All three modelling strategies described in this review have been used to predict community-level responses to climate change (Table 2). However, if future community types are likely to differ in composition from those observed today then strategy 1 will generate unreliable predictions. This strategy may provide useful evidence that current community types will not be able to persist at their present locations, but cannot reliably predict where similar communities (if maintained as such), or new community types, will be distributed in the future. Strategy 2 may be a better option in this regard (Guisan & Theurillat 2000) because it can account for individual responses of species, and may even allow different migration rates to be incorporated into the modelling of distributional shifts for different species. However, a potential problem with most existing implementations of this strategy is that current species’ interactions, and therefore the realized (as opposed to fundamental) niches of species, are assumed to remain constant into the future.

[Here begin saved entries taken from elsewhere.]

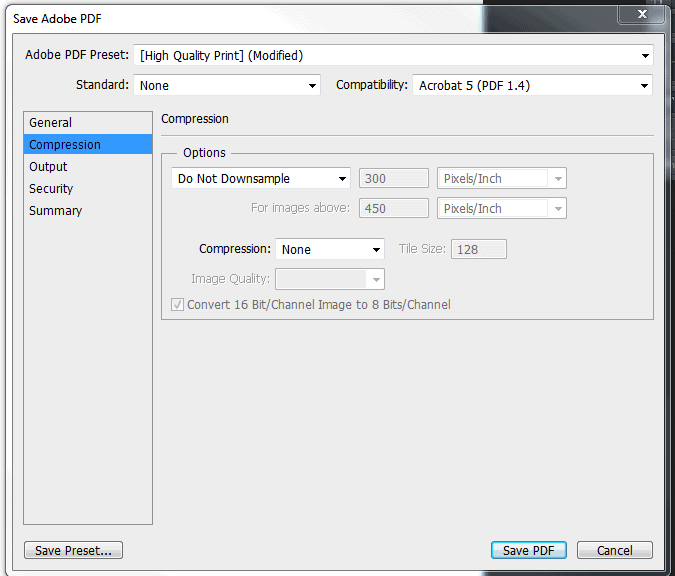Image resolution: width=675 pixels, height=576 pixels.
Task: Select the Compression category
Action: pos(65,145)
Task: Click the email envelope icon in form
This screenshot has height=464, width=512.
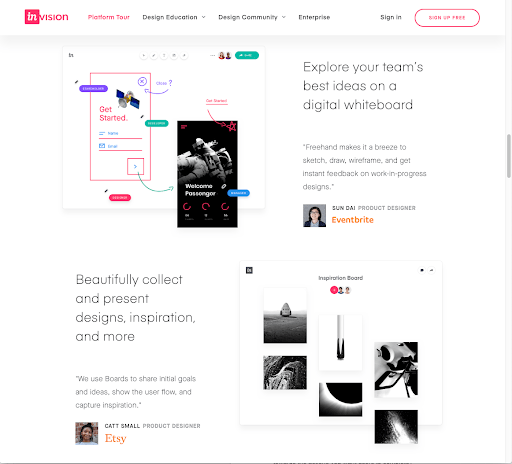Action: (102, 146)
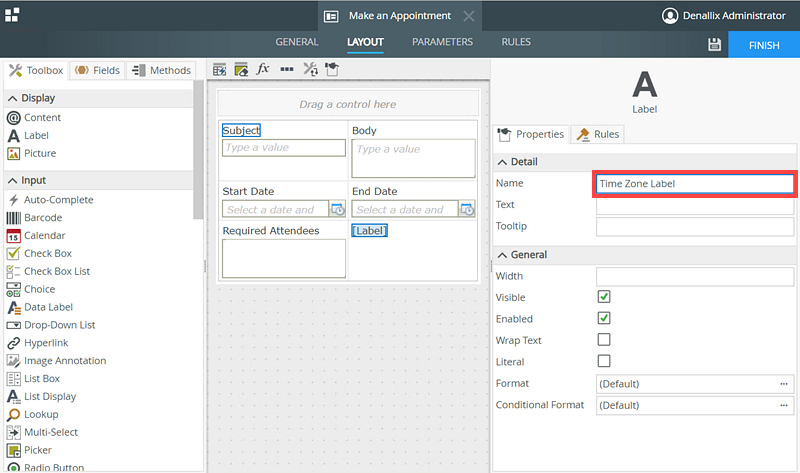800x473 pixels.
Task: Click the change control tools icon
Action: click(x=310, y=70)
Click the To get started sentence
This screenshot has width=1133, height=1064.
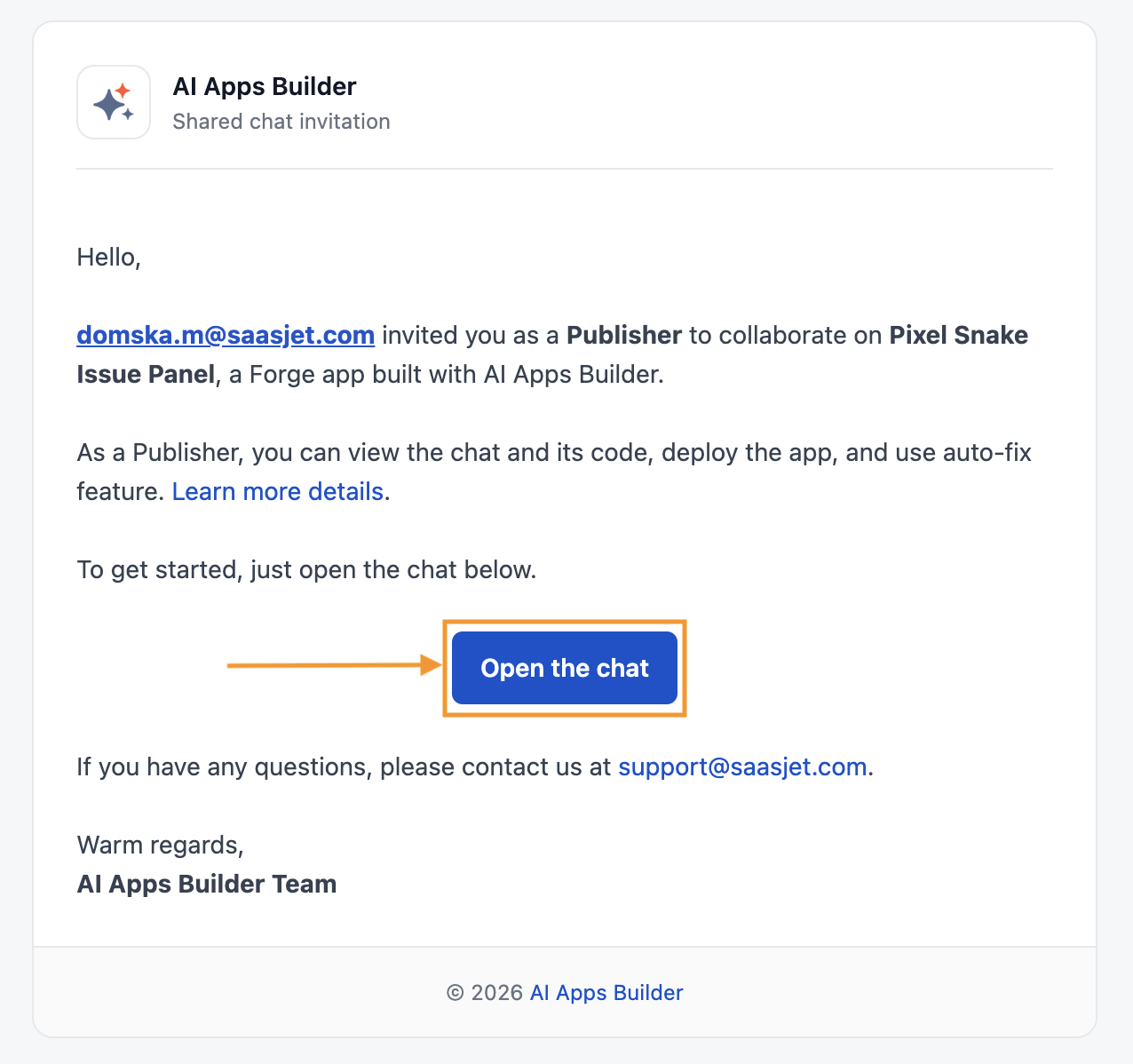tap(307, 569)
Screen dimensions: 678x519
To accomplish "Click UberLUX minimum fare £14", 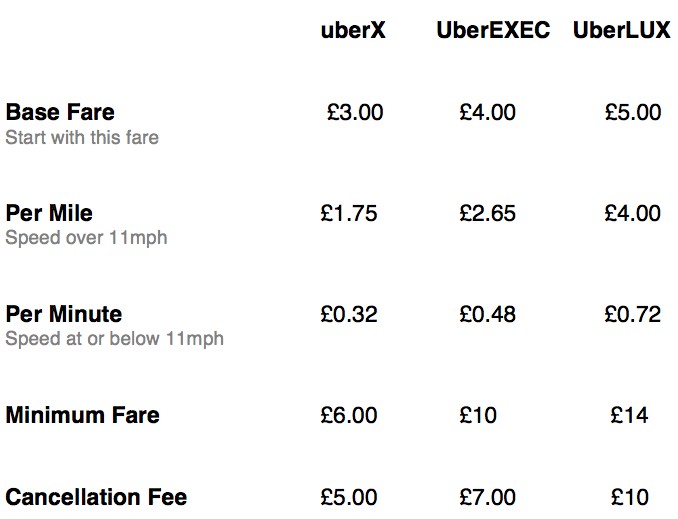I will [629, 415].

This is unlikely and thus inclusion of species’ (and other biotic) interactions into the species-modelling stage of this strategy is expected to improve the rigour with which shifts in community composition are predicted. Leathwick et al. (1996) is the only example found so far where interactions were explicitly included in species’ models used to derive spatially explicit climate change projections at the community level. Strategy 3 has, to date, been employed much less frequently in predicting climate change responses. However, the potential for this strategy to provide an effective balance between the respective strengths of the other two strategies warrants further attention.